As of May 12, 42% of Fortune 100 companies offered a defined benefit plan to new salaried workers, according to New York-based Towers Watson & Co. That's down from 45% in 2009, 42% in 2007 and 83% as recently as 2002.

While employers are phasing out traditional defined benefit plans, hybrid plans, which legally are defined benefit plans that combine elements of defined benefit and defined contribution plans, are holding steady.

Seventeen Fortune 100 companies offered a traditional defined benefit plan as of mid-May to new employees, down from 20 in 2009 and 49 in 2002.
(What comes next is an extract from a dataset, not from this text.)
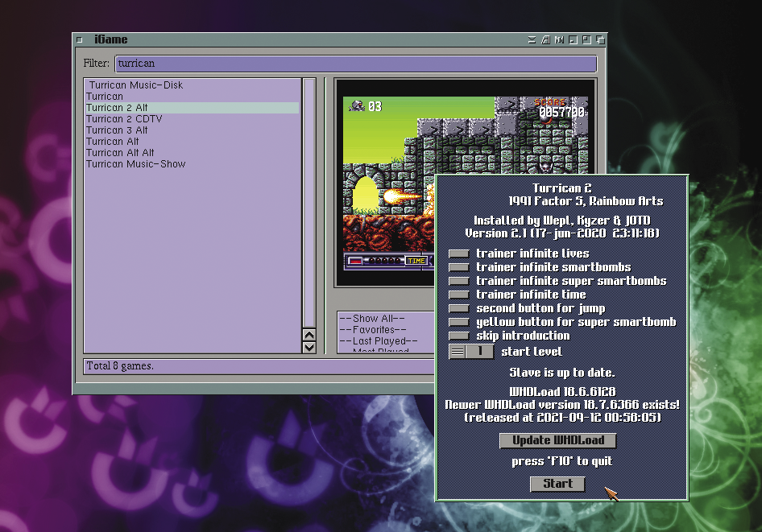Click the game list vertical scrollbar
762x532 pixels.
pos(309,201)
On the other hand, 25 Fortune 100 companies offered hybrid plans, mostly cash balance plans—the same as in 2009 and 2008, though down from 34 in 2002.

By contrast, the percentage of Fortune 100 companies offering only defined contribution plans has soared. Fifty-eight of the Fortune 100 offer only that option to new salaried workers. In 2002, the number offering only defined contribution pension plans was 17.

“The movement toward account-based plans appears to be steady and strong as companies shift away from traditional pension” plans, said Kevin Wagner, a senior Towers Watson retirement consultant in Atlanta, in a statement.

Employer interest in cash balance plans increased in the wake of a 2006 law that created “a more friendly environment” for the plans, Mr. Wagner said.

Among other things, the Pension Protection Act made clear that the basic design of the plans does not discriminate against older employees.

A summary of the analysis is available at www.towerswatson.com.